By Adam Wright | Student body vice president

I have heard voices crying out from campus and beyond, and as a Christian community, we cannot keep dismissing them. If I've found anything true during this election season, it is that people want to be known. This isn't exactly a new desire or anything, but over the past year, events have sown a lot of fear in the hearts and minds of the American people: the fear that if your candidate fails, your voice and hopes go with them.

Here's a slogan that was thrown around a lot during this election season to mobilize a complacent populace: "Vote! Make your voice be heard and vote!" The posters, commercials, actors, TV personalities and extended family members on Facebook screamed this.

Sometimes we forget that our votes and the candidates on the ballot are not the only ones who must carry our voices. No, that responsibility always falls on ourselves, and that burden is heavy.

The end of the election will not be the end of our voices. We did not cast them away when we hit the submit button at the DMV or when we licked the envelope for an absentee ballot that may not have reached the polls on time. Our voices and the power that goes with them are still ours. The issues do not stop here, and our responses do not end in a checkbox next to a name.

Be warned: the unlimited power of God and his sovereign, omnipotent reign does not afford you the right to stand by in complacency. Our voices are still needed; it is only the conversation that has changed.

And because the conversation has changed, we need to listen to each other. This attitude should go without saying, but often isn't adopted. What good is a voice that speaks above all others, unwilling to "stoop" to others' ignorance? What good is a voice that diminishes the experiences of other human beings? One that puts people down? We cannot belittle the pain people are feeling just because we don't feel that same pain. We must make sure those who feel scared, hurt and ignored also feel profoundly loved.
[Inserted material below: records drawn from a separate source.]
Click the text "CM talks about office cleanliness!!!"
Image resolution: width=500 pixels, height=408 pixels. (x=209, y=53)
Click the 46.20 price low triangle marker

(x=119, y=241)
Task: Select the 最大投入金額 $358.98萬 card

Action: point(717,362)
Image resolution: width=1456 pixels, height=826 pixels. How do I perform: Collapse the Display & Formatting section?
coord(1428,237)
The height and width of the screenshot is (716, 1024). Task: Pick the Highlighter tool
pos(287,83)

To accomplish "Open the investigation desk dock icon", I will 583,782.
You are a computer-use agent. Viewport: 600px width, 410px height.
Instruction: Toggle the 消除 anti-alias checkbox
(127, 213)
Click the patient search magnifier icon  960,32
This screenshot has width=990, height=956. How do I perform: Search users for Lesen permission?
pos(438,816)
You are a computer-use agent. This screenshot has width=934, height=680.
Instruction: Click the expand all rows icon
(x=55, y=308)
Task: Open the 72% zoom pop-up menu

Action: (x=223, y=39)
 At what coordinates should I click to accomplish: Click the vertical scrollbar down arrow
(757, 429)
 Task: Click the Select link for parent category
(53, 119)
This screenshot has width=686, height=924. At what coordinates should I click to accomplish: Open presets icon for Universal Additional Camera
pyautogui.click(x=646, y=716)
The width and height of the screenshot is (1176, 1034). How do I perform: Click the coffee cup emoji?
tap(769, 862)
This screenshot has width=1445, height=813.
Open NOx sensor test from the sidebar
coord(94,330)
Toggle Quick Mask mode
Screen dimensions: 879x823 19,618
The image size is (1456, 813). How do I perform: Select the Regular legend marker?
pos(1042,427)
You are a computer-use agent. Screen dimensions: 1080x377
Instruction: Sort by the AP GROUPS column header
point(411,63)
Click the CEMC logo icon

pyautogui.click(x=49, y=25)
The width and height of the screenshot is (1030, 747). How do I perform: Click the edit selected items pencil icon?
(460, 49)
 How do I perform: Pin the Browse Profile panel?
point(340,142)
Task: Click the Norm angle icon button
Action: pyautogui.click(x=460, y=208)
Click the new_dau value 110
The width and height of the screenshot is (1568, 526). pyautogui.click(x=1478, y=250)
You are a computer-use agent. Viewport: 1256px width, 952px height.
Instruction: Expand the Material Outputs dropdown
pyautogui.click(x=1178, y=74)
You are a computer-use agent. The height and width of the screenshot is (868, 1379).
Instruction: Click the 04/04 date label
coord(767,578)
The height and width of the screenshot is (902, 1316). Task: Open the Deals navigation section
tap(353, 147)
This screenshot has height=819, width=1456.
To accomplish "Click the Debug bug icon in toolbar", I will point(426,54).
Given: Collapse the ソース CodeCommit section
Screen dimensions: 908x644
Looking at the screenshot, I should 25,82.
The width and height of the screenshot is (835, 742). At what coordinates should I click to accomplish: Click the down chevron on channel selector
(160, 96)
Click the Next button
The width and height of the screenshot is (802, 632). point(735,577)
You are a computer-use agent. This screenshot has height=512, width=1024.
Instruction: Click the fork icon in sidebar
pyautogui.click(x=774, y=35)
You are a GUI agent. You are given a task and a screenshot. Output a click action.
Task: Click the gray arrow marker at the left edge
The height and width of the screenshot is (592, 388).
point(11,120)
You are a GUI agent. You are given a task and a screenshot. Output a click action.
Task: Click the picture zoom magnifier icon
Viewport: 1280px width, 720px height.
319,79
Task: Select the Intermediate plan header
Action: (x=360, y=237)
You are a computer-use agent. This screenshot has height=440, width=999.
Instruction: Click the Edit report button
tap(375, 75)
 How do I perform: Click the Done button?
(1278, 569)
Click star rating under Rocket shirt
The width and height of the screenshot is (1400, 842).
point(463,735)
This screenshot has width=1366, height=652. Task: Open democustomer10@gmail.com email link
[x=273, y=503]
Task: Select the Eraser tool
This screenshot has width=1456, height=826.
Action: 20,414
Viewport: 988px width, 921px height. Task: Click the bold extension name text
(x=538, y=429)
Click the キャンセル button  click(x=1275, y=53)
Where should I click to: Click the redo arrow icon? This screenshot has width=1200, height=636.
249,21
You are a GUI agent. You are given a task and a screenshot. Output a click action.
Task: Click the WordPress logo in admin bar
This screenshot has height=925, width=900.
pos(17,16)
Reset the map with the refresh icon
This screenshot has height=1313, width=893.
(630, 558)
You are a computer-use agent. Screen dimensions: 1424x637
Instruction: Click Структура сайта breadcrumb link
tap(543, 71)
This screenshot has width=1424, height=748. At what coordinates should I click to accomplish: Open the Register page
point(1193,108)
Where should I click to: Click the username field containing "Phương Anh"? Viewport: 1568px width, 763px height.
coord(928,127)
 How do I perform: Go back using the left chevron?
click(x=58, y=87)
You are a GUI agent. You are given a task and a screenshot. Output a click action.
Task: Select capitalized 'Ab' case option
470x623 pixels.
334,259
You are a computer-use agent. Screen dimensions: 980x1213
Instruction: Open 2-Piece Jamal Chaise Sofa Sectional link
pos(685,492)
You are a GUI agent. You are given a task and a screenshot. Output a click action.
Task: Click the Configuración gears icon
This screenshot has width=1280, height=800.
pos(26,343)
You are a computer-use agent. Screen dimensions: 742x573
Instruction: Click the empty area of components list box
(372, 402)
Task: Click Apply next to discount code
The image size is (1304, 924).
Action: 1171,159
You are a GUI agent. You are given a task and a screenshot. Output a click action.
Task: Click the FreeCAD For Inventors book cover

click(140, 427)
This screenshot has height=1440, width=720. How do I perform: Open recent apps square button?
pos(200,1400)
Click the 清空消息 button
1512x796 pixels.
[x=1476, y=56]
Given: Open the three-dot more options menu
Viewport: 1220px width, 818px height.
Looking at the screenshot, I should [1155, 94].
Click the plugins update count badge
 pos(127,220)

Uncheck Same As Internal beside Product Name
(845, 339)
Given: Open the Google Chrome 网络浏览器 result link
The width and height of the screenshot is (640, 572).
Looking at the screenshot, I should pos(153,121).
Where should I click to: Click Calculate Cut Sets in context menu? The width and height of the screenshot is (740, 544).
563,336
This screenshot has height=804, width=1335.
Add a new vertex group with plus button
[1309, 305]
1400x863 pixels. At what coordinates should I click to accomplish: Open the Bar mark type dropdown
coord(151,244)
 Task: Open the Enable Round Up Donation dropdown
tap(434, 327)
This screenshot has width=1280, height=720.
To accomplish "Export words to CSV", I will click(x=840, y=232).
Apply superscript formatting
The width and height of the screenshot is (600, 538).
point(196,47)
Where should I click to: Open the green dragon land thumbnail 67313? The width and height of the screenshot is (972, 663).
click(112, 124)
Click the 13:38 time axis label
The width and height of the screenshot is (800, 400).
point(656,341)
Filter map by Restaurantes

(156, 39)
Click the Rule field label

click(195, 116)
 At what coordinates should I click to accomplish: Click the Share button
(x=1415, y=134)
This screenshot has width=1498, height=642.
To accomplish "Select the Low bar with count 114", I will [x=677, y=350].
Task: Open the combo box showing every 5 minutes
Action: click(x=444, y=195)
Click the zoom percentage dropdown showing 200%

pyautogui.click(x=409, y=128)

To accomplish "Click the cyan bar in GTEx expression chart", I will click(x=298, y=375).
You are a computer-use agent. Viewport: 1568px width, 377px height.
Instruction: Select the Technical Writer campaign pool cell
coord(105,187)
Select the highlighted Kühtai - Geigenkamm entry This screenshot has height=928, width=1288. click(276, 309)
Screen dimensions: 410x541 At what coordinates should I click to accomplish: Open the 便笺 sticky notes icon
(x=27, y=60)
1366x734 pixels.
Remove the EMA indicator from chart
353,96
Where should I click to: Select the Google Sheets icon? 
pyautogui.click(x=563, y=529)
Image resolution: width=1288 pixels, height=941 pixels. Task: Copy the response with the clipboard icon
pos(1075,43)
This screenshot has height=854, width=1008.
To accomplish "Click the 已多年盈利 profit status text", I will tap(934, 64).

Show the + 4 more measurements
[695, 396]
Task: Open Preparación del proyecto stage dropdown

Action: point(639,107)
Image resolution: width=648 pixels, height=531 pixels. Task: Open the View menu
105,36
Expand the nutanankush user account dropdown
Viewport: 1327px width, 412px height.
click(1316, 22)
To anyone who feels unloved, abandoned, fearful or hurt from the results of this election: I offer you my voice. I offer you my strength and mind, and while I know that doesn't include much, it's all I have. I offer you my ears, and I will truly listen to you when you feel like no one else will. I offer you my hands to help you carry the burdens you may have to bear-hands ready to work whenever you are ready to begin. I offer you any wisdom God may have granted me, if I have any to share in the first place. I offer you my heart, to tell you with utmost sincerity that I love you, again and again, until one day you may believe it. And I offer you my prayers, that you will find many more who will be willing to do the same.